When Motown executives heard the track, they flatly refused to release it—saying it was too political, not hit material. A standoff ensued: Gaye vowed he wouldn’t do anything else for the label until “What’s Going On” came out, and in January 1971, six months after it was recorded, the song was issued. It became an immediate hit, reaching the top of Billboard’s soul chart and the number two position on the pop charts. Motown wanted an album to follow immediately, and during a feverish ten-day marathon, Gaye and a crew of writer/producers knocked it out, with the house rhythm section, the Funk Brothers, establishing the basic accompaniment and members of the Detroit Symphony providing the sweet, questioning strings. The album reached stores in May, and its album tracks and subsequent singles—“Mercy Mercy Me (The Ecology)” and “Inner City Blues (Make Me Wanna Holler)”—coalesced into one riveting whole, a commentary somehow greater than the sum of its (stellar) parts. Through these persuasive songs, Gaye took the frustrations of a heated wartime moment and made them eternal: What’s Going On resonates wherever there is conflict and misunderstanding, touching the souls of men by calling to the highest within them.

GENRE: R&B.
RELEASED: 1971, Motown.
KEY TRACKS: “What’s Going On,” “Inner City Blues (Make Me Wanna Holler).” F.Y.I.: Smokey Robinson, Gaye’s Motown peer, once called this “the greatest album of all time.”

Who Is Jill Scott? Words and Sounds, Vol. 1

Jill Scott

Give Beyoncé the form-fitting dress and Mariah the Blahnik heels; Jilly from Philly is the kind of girl who dashes out in sweats to put together a feast for her man after some early-morning loving. Scott’s songs are the opposite of hot-action party-in-the-club gimmickry; one finds her describing an entire workday in anticipation of the evening of lust she’s got planned. Another catches her sizing up a potential lover: “Your background, it ain’t squeaky clean,” she observes, adding, “Sometimes we all got to swim upstream.”

Replacing the rampant Cristal-swilling fabulousness of commercial urban music with conversational observations about trust, romance, and devotion, Scott positions herself as a kind of anti-diva, the regular girl with an ear for poetry and a different notion about keeping it real. The songs on this astonishing debut ooze plenty of sex, but it’s of the everyday variety—in Scott’s world, sex is a beautiful and natural thing, not a weapon or a power center. These thoughts become radical when set to music that’s far more imaginative than the automated thumps of Destiny’s Child and countless others. There are ten kinds of smart music here, including a languid samba, a hard-swinging throwback to the soul-revue era, and several stupendously sung Philly-soul ballads.

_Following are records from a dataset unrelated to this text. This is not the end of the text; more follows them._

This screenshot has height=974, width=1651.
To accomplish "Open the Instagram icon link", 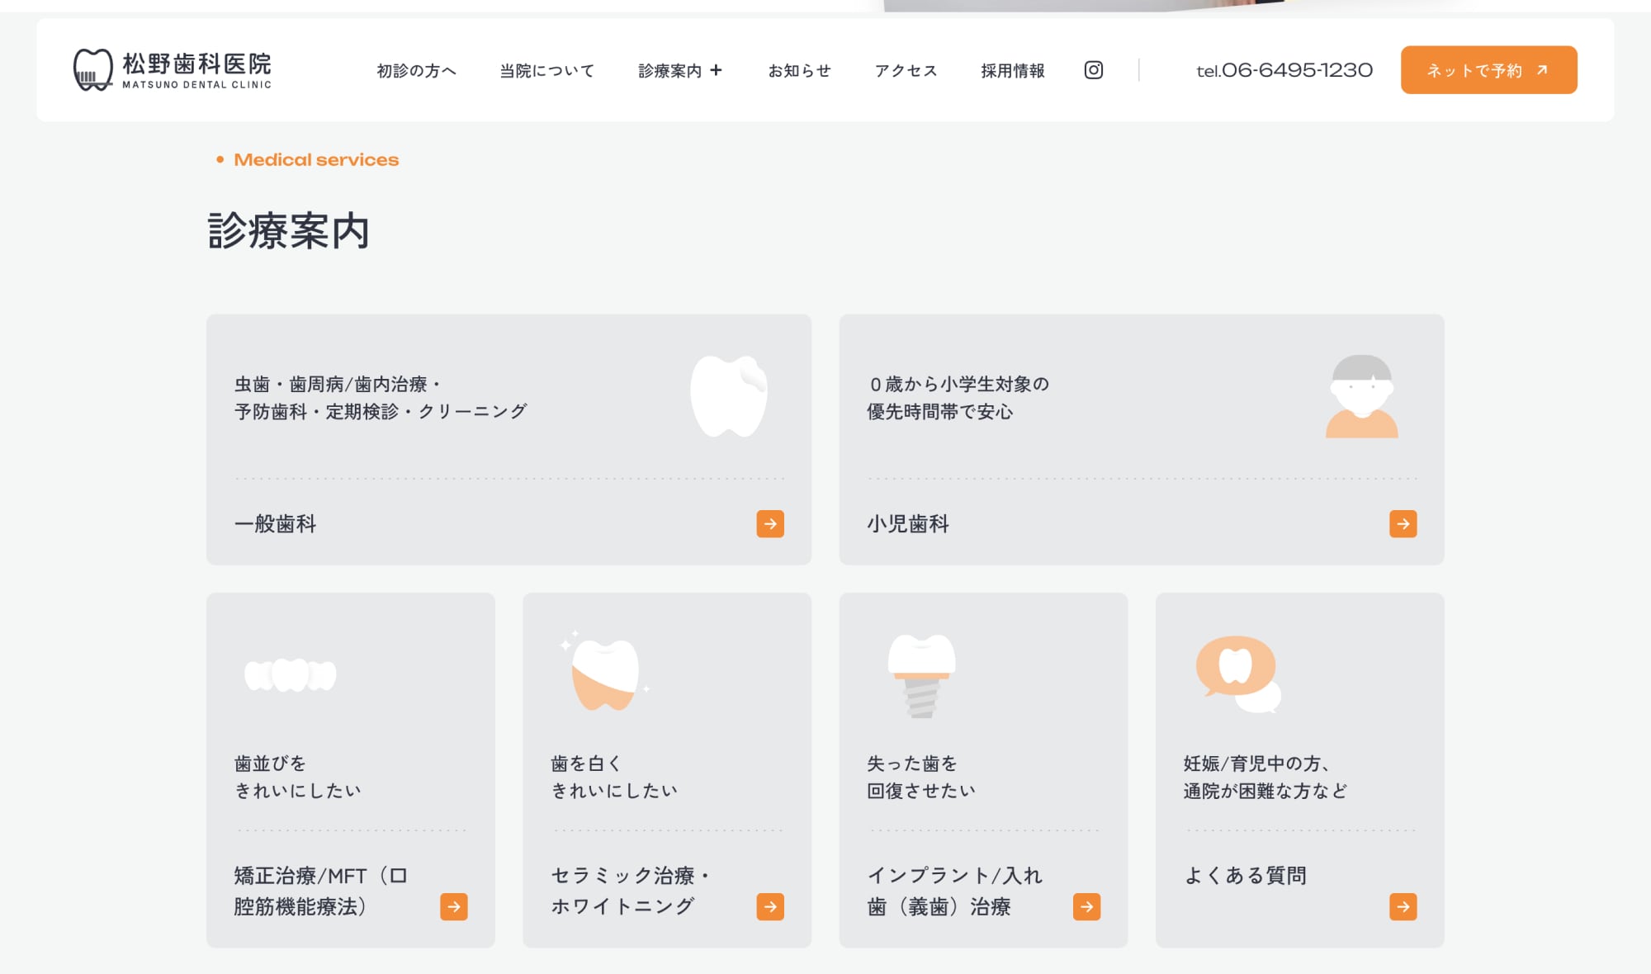I will tap(1093, 70).
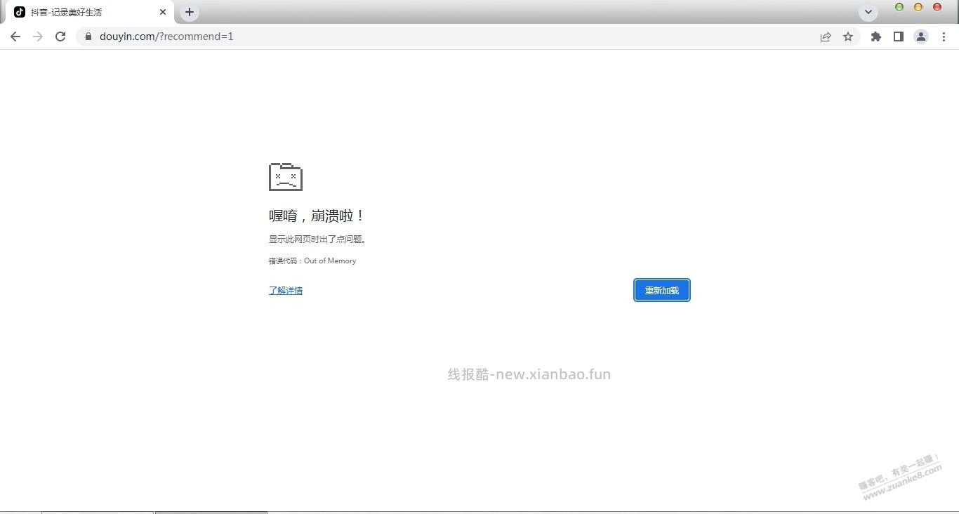Open the tab search chevron
Screen dimensions: 959x514
(868, 12)
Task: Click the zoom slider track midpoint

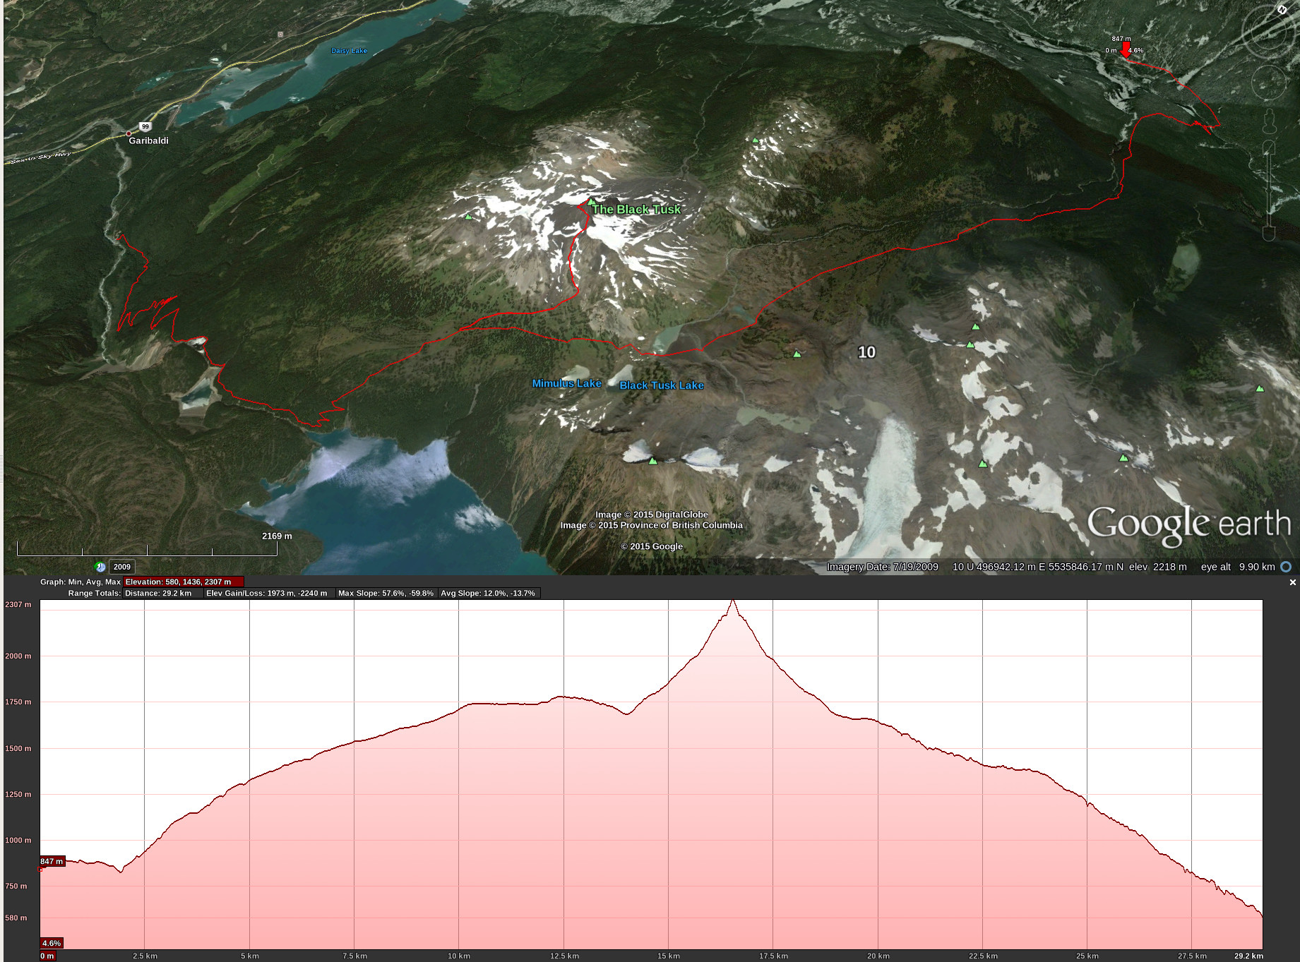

A native of the tough streets of North Philadelphia, Scott was first heard sitting in with the pioneering hip-hop band the Roots (she coauthored the group’s 1999 hit “You Got Me”). She went from being a spoken-word artist to frontwoman in an astoundingly short time—to understand why, cue up “A Long Walk” and marvel at her command of soaring lines and whiplashing rhythmic syncopations. Scott’s second album, Beautifully Human: Words and Sounds, Vol. 2, continues in the same intensely musical vein, with Scott dispensing sharp commentary about senseless violence and the role of black men in the community.

GENRE: R&B.
RELEASED: 2000, Hidden Beach.
KEY TRACKS: “Lyzel in E-Flat,” “A Long Walk,” “Slowly, Surely.”